- [Text]
Montel and Toronto Metropolitan University open MoFarm to validate pollinator‑free berry pollination
Montel Inc. is building a purpose-built pilot farm, MoFarm, to evaluate a Toronto Metropolitan University airflow-driven pollination system intended to eliminate the need for insect pollinators in indoor raspberry production. The effort is backed by up to $5 million from the Weston Family Foundation, awarded in June 2025 to support scaling and real-world validation.
The research combines directed airflows, tightly controlled microclimates, and plant architecture adjustments to move pollen between flowers autonomously, addressing a key bottleneck in controlled-environment agriculture. Testing at MoFarm will occur adjacent to Montel’s manufacturing campus in Montmagny, Québec, using continuous growth cycles to assess robustness across seasonal and phenological variation.
Lead investigators Prof. Habiba Bougherara and Prof. Lesley Campbell will measure system performance against agronomic benchmarks such as fruit set stability, uniformity across vertical tiers, and operational integration with existing mobile grow systems. Montel supplies engineering, mechanical infrastructure, and an operational testbed to accelerate the transition from lab prototype to scalable farm module.

- [Prompt]
In the MoFarm text, where will the testing take place?

- [Supplied records]
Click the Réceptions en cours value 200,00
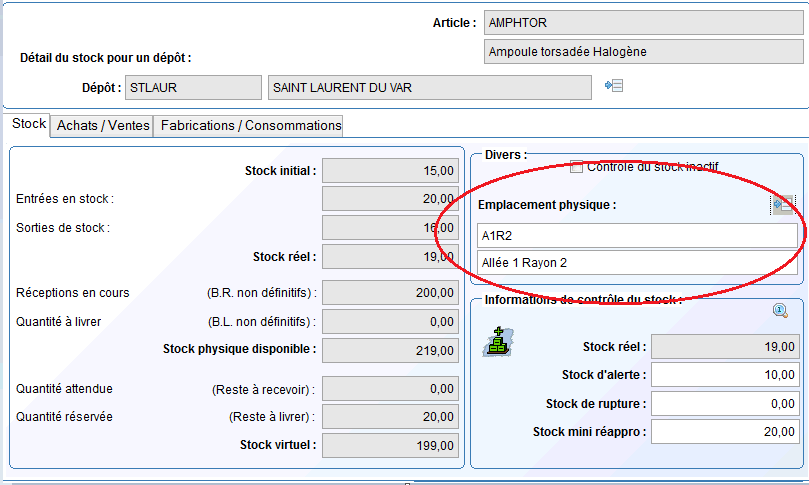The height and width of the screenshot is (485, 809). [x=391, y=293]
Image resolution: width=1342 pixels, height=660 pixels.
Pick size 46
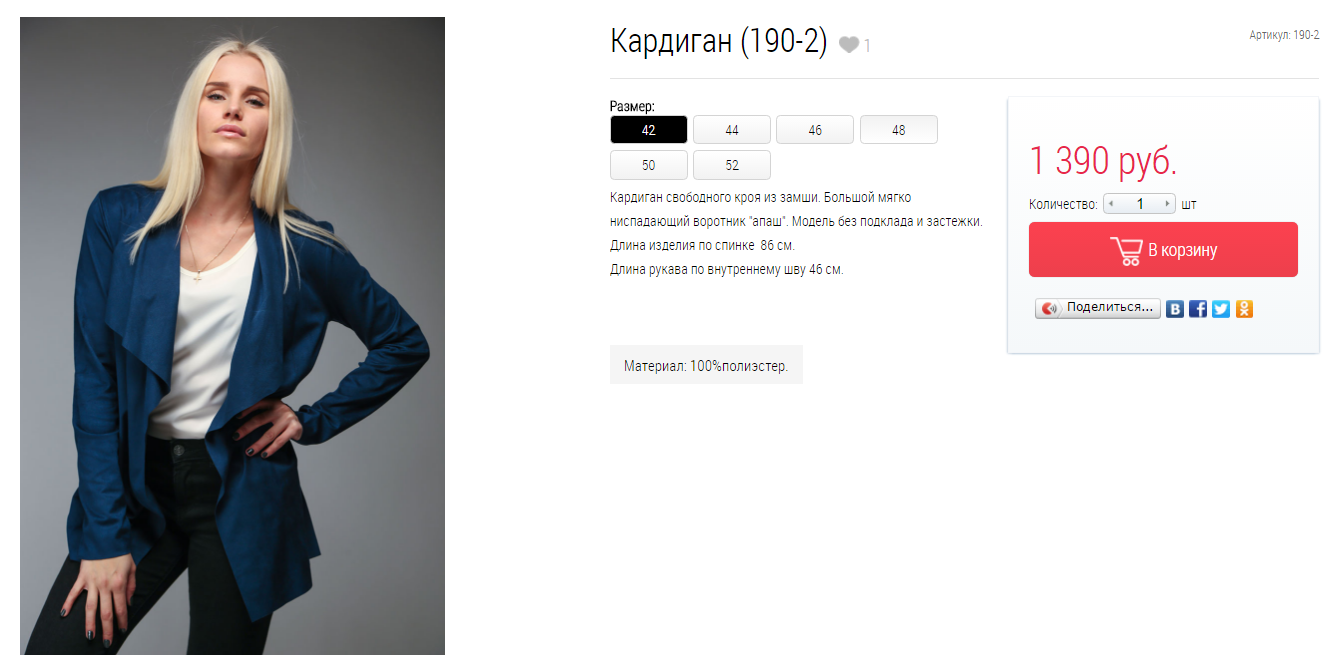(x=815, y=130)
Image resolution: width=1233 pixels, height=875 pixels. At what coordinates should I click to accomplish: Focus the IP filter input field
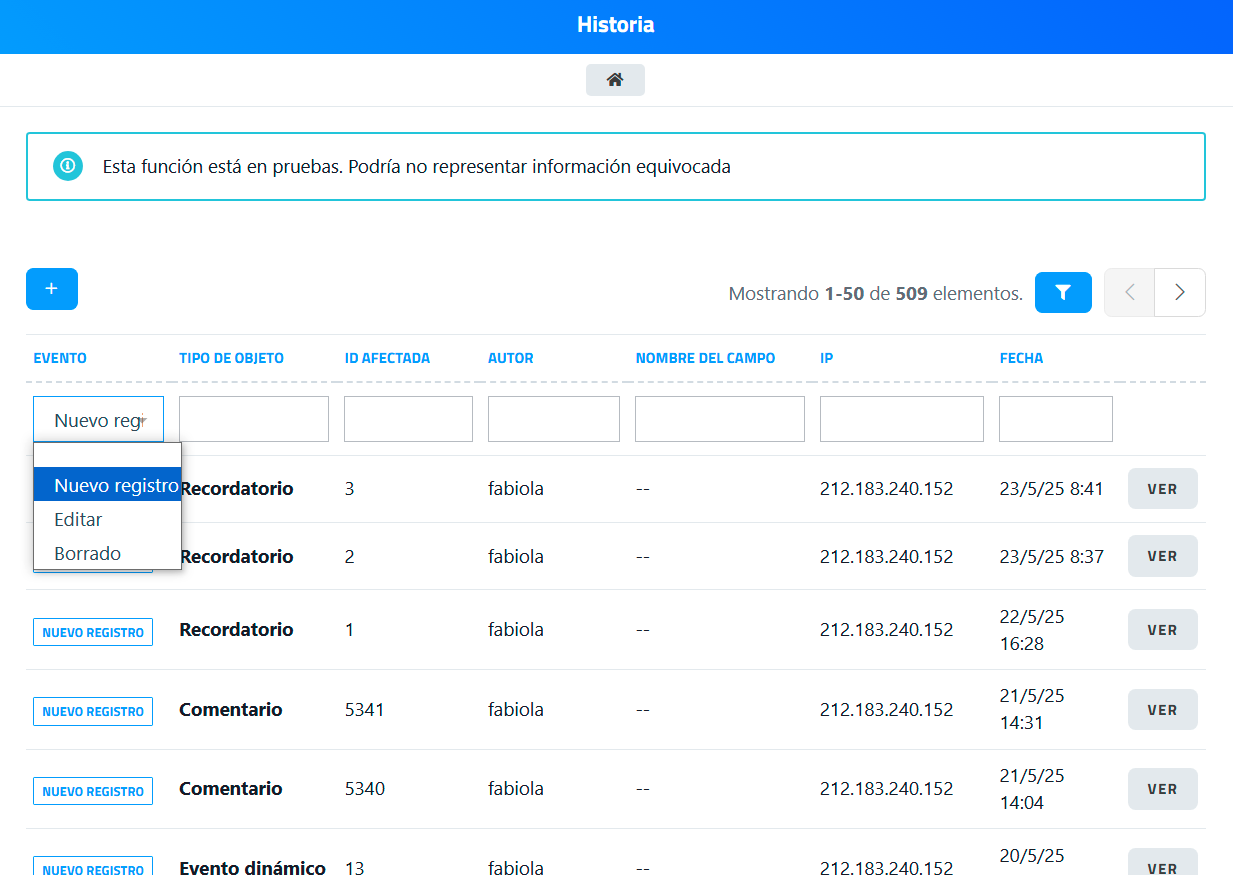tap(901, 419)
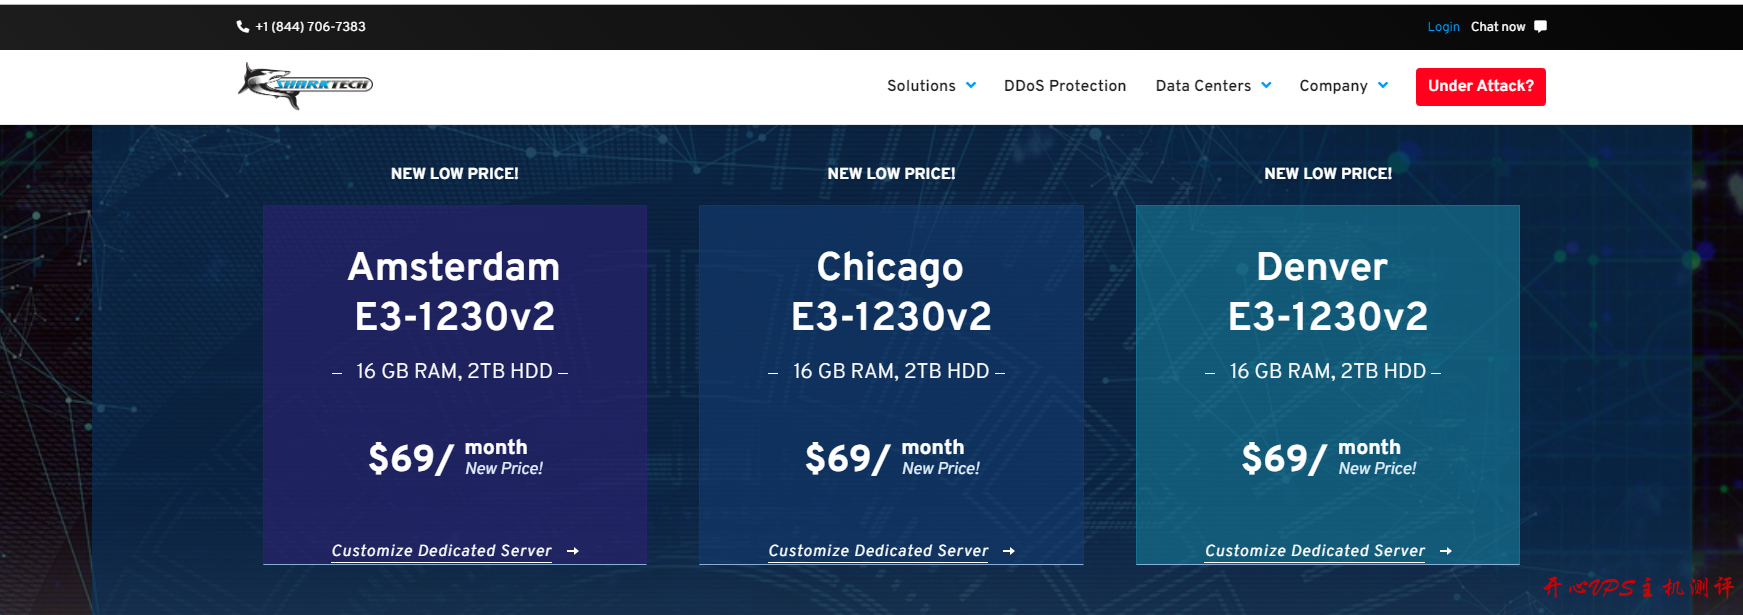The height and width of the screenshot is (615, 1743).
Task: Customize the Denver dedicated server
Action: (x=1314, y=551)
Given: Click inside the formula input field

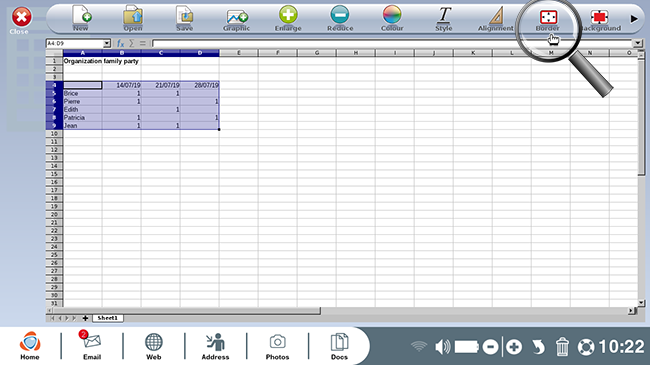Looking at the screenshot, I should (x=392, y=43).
* * *
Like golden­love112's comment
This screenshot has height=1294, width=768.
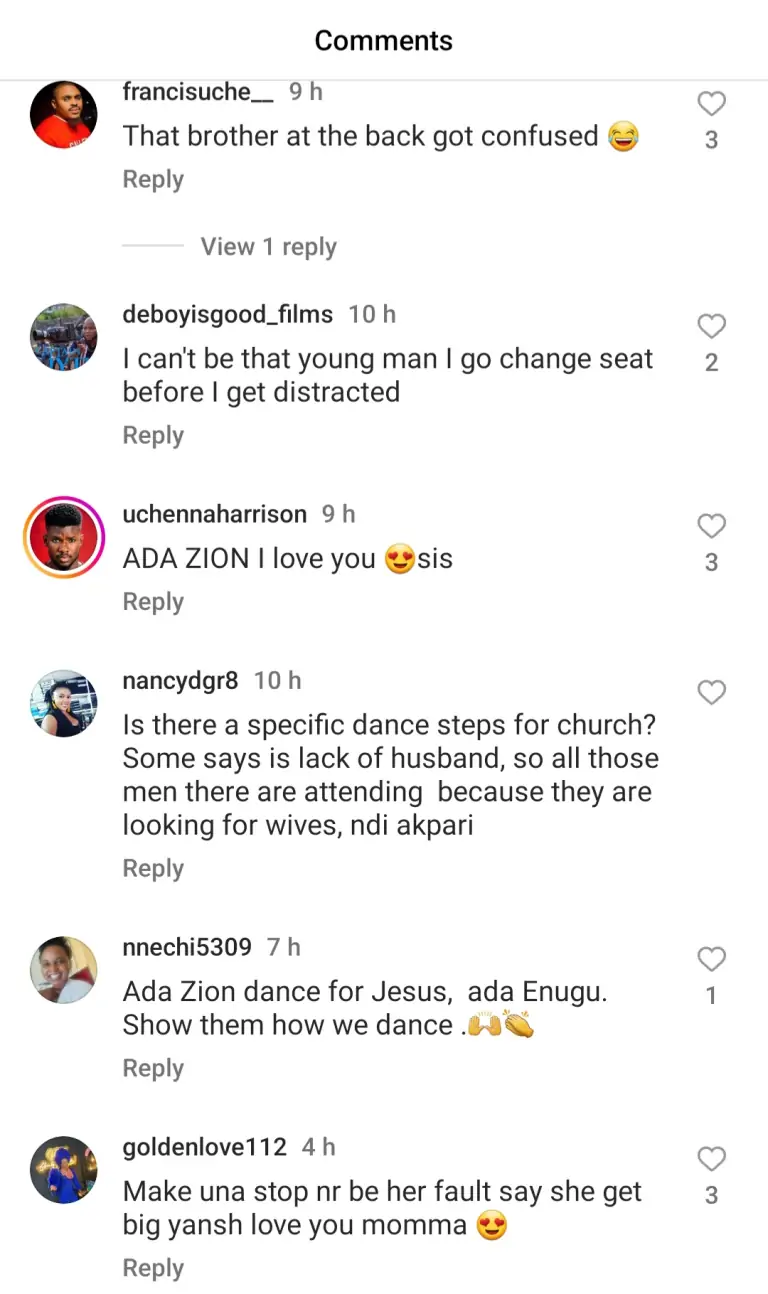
---
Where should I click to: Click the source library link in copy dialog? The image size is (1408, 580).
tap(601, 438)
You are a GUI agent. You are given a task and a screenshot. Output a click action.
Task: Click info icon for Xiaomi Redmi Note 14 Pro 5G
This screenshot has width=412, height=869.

- [Exercise answer]
Next to Montel's manufacturing campus in Montmagny, Québec.